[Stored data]
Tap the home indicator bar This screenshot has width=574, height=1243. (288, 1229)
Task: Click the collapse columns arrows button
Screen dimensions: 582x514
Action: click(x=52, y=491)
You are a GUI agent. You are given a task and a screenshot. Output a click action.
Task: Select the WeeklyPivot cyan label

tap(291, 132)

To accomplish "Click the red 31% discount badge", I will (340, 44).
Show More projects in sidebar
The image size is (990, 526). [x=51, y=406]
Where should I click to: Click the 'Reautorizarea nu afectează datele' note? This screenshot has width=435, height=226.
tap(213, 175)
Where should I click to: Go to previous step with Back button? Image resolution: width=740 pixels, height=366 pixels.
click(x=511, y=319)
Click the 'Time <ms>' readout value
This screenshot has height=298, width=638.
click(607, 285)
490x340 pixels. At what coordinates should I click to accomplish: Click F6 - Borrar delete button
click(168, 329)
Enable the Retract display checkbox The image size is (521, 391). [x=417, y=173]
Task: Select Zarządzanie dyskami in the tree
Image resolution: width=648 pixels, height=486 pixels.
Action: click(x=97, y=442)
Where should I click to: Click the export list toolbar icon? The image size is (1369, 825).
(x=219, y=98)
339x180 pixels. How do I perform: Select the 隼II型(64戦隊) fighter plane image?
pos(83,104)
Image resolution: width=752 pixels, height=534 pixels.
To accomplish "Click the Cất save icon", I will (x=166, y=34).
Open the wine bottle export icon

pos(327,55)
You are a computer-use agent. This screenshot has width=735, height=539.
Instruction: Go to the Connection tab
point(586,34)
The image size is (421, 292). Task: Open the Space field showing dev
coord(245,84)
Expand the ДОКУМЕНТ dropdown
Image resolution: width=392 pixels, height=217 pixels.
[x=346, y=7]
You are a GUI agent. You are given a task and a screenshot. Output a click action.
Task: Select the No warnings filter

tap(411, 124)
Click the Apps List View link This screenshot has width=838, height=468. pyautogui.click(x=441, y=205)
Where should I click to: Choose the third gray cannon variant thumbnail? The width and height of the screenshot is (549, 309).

■ **Work required**: Each entry shown above is to be duplicated exactly.

■ **Solution below**:
Tap the home indicator bar This screenshot has width=574, height=1243. (288, 1229)
Task: Click the collapse columns arrows button
Screen dimensions: 582x514
Action: click(x=52, y=491)
You are a GUI agent. You are given a task and a screenshot. Output a click action.
Task: Select the WeeklyPivot cyan label

tap(291, 132)

To accomplish "Click the red 31% discount badge", I will (340, 44).
Show More projects in sidebar
The image size is (990, 526). [x=51, y=406]
Where should I click to: Click the 'Reautorizarea nu afectează datele' note? This screenshot has width=435, height=226.
tap(213, 175)
Where should I click to: Go to previous step with Back button? Image resolution: width=740 pixels, height=366 pixels.
click(x=511, y=319)
Click the 'Time <ms>' readout value
This screenshot has height=298, width=638.
click(607, 285)
490x340 pixels. At what coordinates should I click to accomplish: Click F6 - Borrar delete button
click(168, 329)
Enable the Retract display checkbox The image size is (521, 391). [x=417, y=173]
Task: Select Zarządzanie dyskami in the tree
Image resolution: width=648 pixels, height=486 pixels.
Action: click(x=97, y=442)
Where should I click to: Click the export list toolbar icon? The image size is (1369, 825).
(x=219, y=98)
339x180 pixels. How do I perform: Select the 隼II型(64戦隊) fighter plane image?
pos(83,104)
Image resolution: width=752 pixels, height=534 pixels.
To accomplish "Click the Cất save icon", I will (x=166, y=34).
Open the wine bottle export icon

pos(327,55)
You are a computer-use agent. This screenshot has width=735, height=539.
Instruction: Go to the Connection tab
point(586,34)
The image size is (421, 292). Task: Open the Space field showing dev
coord(245,84)
Expand the ДОКУМЕНТ dropdown
Image resolution: width=392 pixels, height=217 pixels.
[x=346, y=7]
You are a GUI agent. You are given a task and a screenshot. Output a click action.
Task: Select the No warnings filter

tap(411, 124)
Click the Apps List View link This screenshot has width=838, height=468. pyautogui.click(x=441, y=205)
Where should I click to: Choose the third gray cannon variant thumbnail? The width and height of the screenshot is (549, 309).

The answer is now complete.